INFORMATION SHOWN>
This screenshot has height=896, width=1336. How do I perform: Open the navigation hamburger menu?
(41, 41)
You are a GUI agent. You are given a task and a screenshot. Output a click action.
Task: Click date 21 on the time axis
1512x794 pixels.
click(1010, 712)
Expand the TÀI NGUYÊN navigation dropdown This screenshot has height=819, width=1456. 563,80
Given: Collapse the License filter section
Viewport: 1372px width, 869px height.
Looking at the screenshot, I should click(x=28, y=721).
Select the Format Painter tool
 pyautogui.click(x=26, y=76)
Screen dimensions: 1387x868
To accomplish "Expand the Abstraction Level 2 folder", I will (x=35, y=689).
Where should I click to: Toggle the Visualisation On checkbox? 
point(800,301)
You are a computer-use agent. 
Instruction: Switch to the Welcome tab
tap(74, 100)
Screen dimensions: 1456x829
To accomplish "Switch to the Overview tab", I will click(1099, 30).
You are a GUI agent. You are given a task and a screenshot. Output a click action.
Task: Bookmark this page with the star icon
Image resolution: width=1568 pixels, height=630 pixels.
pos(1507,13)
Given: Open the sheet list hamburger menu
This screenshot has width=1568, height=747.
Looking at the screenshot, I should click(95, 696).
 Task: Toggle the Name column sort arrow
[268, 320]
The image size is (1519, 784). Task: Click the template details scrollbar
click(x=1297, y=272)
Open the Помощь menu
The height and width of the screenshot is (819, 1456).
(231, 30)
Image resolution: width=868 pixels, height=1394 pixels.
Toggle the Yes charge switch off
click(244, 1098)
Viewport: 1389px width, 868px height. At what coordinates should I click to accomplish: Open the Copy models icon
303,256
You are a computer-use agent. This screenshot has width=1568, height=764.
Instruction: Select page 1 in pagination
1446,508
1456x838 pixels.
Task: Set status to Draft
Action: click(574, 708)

AIM OF THE TASK>
Please write the full listing out again, exactly.

RESPONSE AREA>
This screenshot has height=896, width=1336. How do I perform: Open the navigation hamburger menu?
(41, 41)
You are a GUI agent. You are given a task and a screenshot. Output a click action.
Task: Click date 21 on the time axis
1512x794 pixels.
click(1010, 712)
Expand the TÀI NGUYÊN navigation dropdown This screenshot has height=819, width=1456. 563,80
Given: Collapse the License filter section
Viewport: 1372px width, 869px height.
Looking at the screenshot, I should click(x=28, y=721).
Select the Format Painter tool
 pyautogui.click(x=26, y=76)
Screen dimensions: 1387x868
To accomplish "Expand the Abstraction Level 2 folder", I will (x=35, y=689).
Where should I click to: Toggle the Visualisation On checkbox? 
point(800,301)
You are a computer-use agent. 
Instruction: Switch to the Welcome tab
tap(74, 100)
Screen dimensions: 1456x829
To accomplish "Switch to the Overview tab", I will click(1099, 30).
You are a GUI agent. You are given a task and a screenshot. Output a click action.
Task: Bookmark this page with the star icon
Image resolution: width=1568 pixels, height=630 pixels.
pos(1507,13)
Given: Open the sheet list hamburger menu
This screenshot has width=1568, height=747.
Looking at the screenshot, I should click(95, 696).
 Task: Toggle the Name column sort arrow
[268, 320]
The image size is (1519, 784). Task: Click the template details scrollbar
click(x=1297, y=272)
Open the Помощь menu
The height and width of the screenshot is (819, 1456).
(231, 30)
Image resolution: width=868 pixels, height=1394 pixels.
Toggle the Yes charge switch off
click(244, 1098)
Viewport: 1389px width, 868px height. At what coordinates should I click to accomplish: Open the Copy models icon
303,256
You are a computer-use agent. This screenshot has width=1568, height=764.
Instruction: Select page 1 in pagination
1446,508
1456x838 pixels.
Task: Set status to Draft
Action: click(574, 708)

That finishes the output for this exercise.